Differential Lean Checker
Status: load-bearing CI gate. The 24-cert canonical battery is run through the trusted-base kernel and the Lean ReferenceChecker on every release; cert-by-cert verdict disagreement fails the audit.
1. Why this gate exists
The kernel-soundness export pipeline (--kernel-soundness)
verifies that the theorem statements of the 38 kernel rules
typecheck. The tri-prover replay
(--external-prover-replay)
verifies that those theorem statements typecheck across four
independent foundations (Lean 4, Coq / Rocq, Isabelle / HOL,
Cubical Agda).
Neither of those checks ever asks the question:
Given the same certificate, do the trusted-base kernel and an independent re-implementation of the same rules produce the same verdict?
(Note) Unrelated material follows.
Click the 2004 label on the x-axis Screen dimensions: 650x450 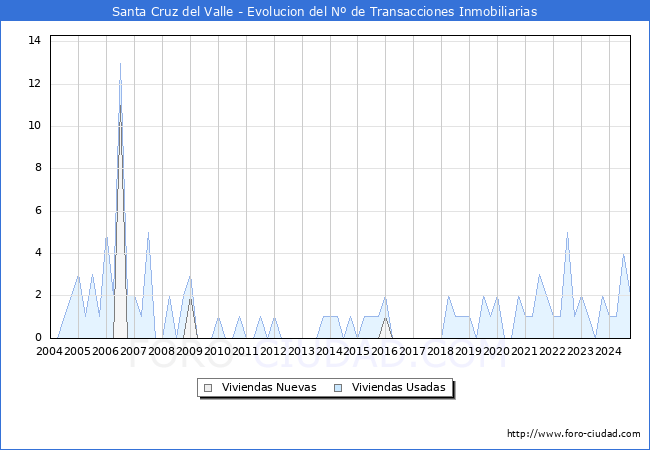pyautogui.click(x=49, y=352)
A bug in either kernel that doesn't surface as a meta-theory shape mismatch — a wrong de Bruijn shift, a missed eta case, an incorrect substitution, an off-by-one in universe arithmetic — is exactly the kind of bug the meta-theory checker can't catch. The load-bearing fix is to run the same certificate through both implementations and compare verdicts.
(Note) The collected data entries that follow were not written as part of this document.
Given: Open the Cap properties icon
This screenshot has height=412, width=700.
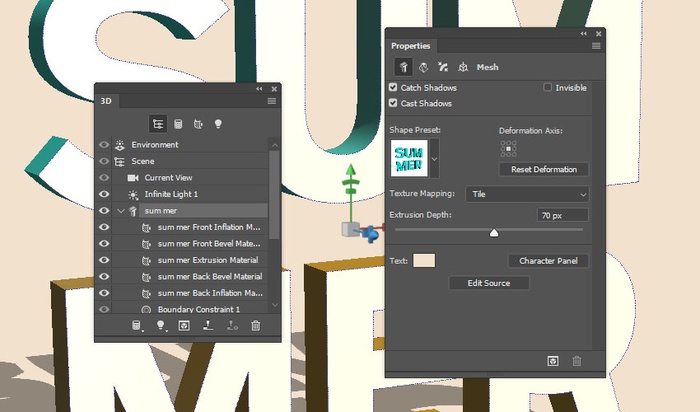Looking at the screenshot, I should (443, 67).

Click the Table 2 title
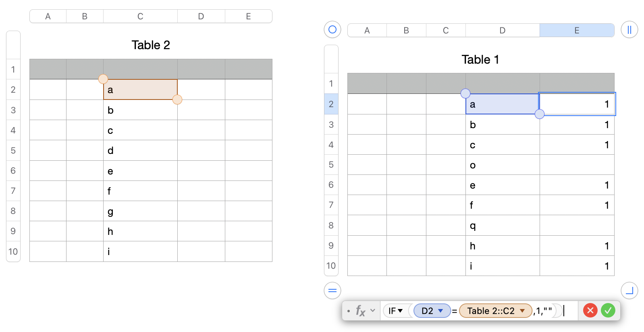click(150, 45)
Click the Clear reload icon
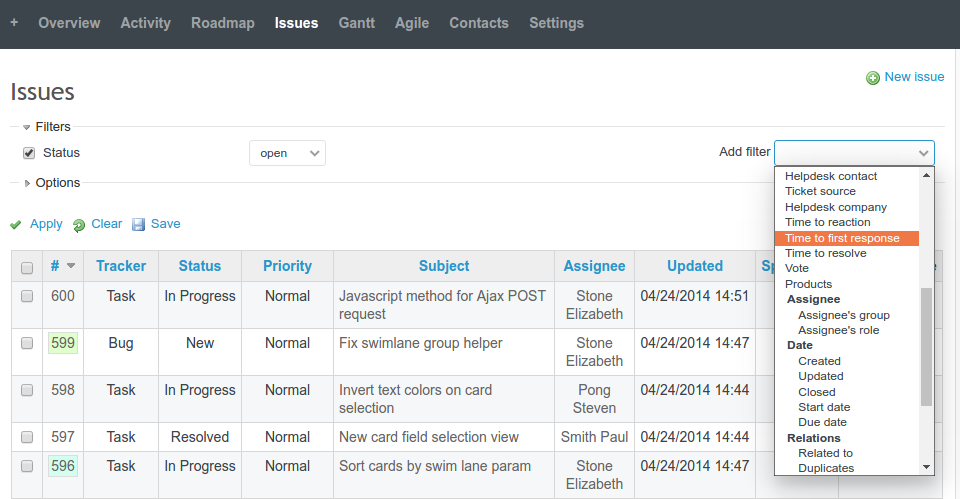Screen dimensions: 960x499 (79, 225)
That's --differential-lean-checker. See
§5 for the
representative bug class this design pattern surfaces.
2. The two kernels
| Kernel | Implementation |
|---|---|
| Trusted-base | The kernel's bidirectional type checker over a de Bruijn Term calculus (crates/verum_kernel/src/proof_checker.rs). The verdict authority. |
| Lean reference | Independent re-implementation in Lean 4 (verification/external/lean/VerumExternalReplay/ReferenceChecker.lean) over a structurally-identical Term ADT. Mirrors all four DEFECT fixes (η-completeness, universe-overflow guard, whnf fuel ceiling, claimed-type-is-a-type validation). |
The two implementations were authored separately against the same
abstract specification (the typing rules in
docs/research/proof-tree-formalization.md) — they are intended
to disagree only when one of them has a bug.
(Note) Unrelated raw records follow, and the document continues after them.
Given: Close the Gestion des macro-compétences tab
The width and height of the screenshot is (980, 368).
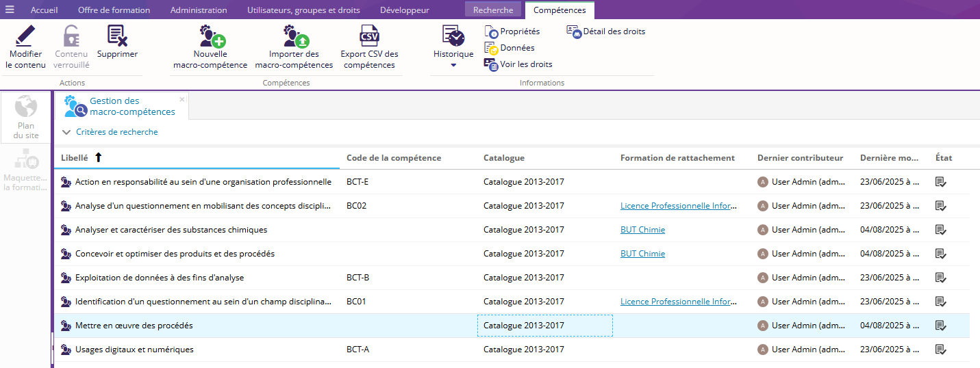Looking at the screenshot, I should 182,99.
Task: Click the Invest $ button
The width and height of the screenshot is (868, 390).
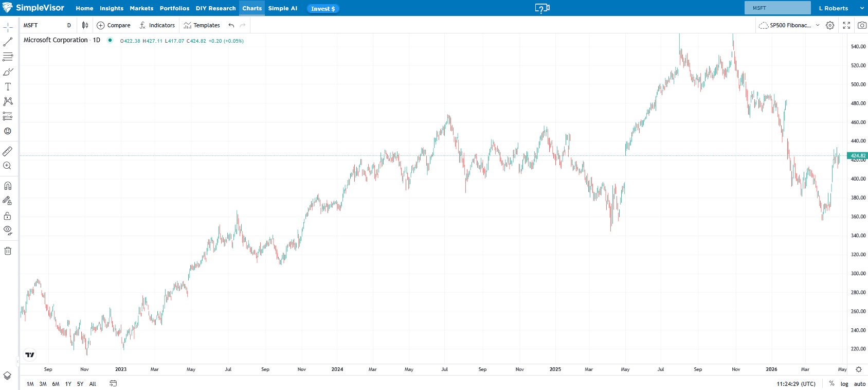Action: [x=323, y=8]
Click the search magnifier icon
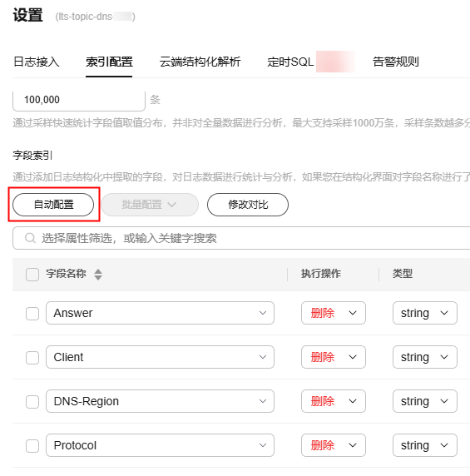This screenshot has width=470, height=476. tap(30, 238)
3. The 24-cert canonical battery
The battery
(canonical_battery in the kernel crate)
is hand-crafted to exercise every load-bearing kernel pathway and
lives in the kernel crate as a single source of truth: the same
24 certs flow through this gate (Rust↔Lean cross-language) and
through the in-process N-kernel gate
(three-kernel-differential).
Editing the battery happens in one place; both gates pick up the
new coverage automatically.
It covers four orthogonal axes:
Structural fragment (the parts both kernels must accept)
| Cert ID | Term | Claimed type | Why |
|---|---|---|---|
univ-0-in-1 | Universe(0) | Universe(1) | T-Univ at lowest universe |
univ-3-in-4 | Universe(3) | Universe(4) | T-Univ mid-tower |
id-at-univ0 | λ.0 | Π Universe(0). Universe(0) | Identity at type 0 |
id-at-univ1 | λ.0 | Π Universe(1). Universe(1) | Identity at type 1 |
polymorphic-id-shape | λ. λ. 0 | Π Universe(0). Π 0. 0 | Polymorphic identity |
pi-form-univ0 | Π Universe(0). Universe(0) | Universe(1) | T-Pi-Form |
app-elim-correct | (λ.0) Universe(0) | Universe(0) | T-App-Elim with correct arg |
nested-binders-deep4 | 4-deep nested λ | matching Π chain | Deep de Bruijn shift |
const-function | λ. λ. 1 | const-function type | Variable shadowing |
eta-redex-via-app | (λ.0) (λ.0) at Π U(0).U(0) | λ.0 shape | η-equivalence |
Negative cases (both kernels must reject)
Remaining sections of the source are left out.